(Stored data)
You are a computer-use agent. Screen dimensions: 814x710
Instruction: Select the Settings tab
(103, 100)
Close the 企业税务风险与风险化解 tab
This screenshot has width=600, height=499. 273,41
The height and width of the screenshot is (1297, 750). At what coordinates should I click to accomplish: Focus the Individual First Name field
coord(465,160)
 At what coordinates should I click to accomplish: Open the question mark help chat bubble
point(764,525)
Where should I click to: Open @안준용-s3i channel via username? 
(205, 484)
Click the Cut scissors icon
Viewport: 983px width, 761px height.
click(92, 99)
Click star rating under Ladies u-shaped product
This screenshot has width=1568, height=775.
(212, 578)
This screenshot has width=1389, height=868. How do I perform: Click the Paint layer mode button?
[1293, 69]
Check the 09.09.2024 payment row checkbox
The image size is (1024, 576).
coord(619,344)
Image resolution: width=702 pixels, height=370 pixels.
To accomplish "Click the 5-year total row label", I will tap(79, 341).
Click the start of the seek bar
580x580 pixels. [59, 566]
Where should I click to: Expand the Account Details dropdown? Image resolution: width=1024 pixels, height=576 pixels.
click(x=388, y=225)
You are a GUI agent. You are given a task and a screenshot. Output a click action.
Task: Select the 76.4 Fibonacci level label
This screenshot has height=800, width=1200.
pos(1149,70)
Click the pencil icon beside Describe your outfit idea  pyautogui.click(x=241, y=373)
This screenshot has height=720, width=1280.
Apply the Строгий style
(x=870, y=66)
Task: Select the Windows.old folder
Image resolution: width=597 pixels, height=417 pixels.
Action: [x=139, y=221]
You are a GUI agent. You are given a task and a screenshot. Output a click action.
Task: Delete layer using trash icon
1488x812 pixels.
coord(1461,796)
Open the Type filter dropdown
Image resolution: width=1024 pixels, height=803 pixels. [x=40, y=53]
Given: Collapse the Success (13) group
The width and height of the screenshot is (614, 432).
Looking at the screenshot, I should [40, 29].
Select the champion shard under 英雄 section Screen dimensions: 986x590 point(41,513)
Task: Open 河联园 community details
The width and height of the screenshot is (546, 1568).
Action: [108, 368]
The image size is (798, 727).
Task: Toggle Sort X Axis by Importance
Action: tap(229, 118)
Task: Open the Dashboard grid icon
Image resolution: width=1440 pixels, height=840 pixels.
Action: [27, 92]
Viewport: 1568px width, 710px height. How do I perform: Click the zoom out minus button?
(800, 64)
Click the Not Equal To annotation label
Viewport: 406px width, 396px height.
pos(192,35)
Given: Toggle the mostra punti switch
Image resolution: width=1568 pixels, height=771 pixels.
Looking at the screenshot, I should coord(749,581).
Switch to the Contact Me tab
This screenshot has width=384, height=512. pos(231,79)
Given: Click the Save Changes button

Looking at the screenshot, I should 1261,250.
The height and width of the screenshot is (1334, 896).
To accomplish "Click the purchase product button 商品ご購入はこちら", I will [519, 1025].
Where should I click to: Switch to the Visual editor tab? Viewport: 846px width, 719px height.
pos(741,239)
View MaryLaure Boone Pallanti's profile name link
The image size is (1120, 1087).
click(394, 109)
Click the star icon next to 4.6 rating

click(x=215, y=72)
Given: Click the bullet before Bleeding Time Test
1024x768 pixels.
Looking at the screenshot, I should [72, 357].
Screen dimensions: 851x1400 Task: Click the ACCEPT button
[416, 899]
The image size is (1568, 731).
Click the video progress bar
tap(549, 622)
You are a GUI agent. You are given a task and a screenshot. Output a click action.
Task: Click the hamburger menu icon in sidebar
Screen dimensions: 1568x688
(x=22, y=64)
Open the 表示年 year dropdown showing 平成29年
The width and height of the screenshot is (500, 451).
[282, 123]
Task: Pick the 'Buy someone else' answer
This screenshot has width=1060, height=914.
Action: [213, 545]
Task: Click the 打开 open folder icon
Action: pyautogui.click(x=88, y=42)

Try it:
Copy out, word for word, the part of the entries above that begins at the line with "Task: Delete layer using trash icon" and ends at the line with "Select the champion", including both.

Solved problem:
Task: Delete layer using trash icon
1488x812 pixels.
coord(1461,796)
Open the Type filter dropdown
Image resolution: width=1024 pixels, height=803 pixels. [x=40, y=53]
Given: Collapse the Success (13) group
The width and height of the screenshot is (614, 432).
Looking at the screenshot, I should [40, 29].
Select the champion shard under 英雄 section Screen dimensions: 986x590 point(41,513)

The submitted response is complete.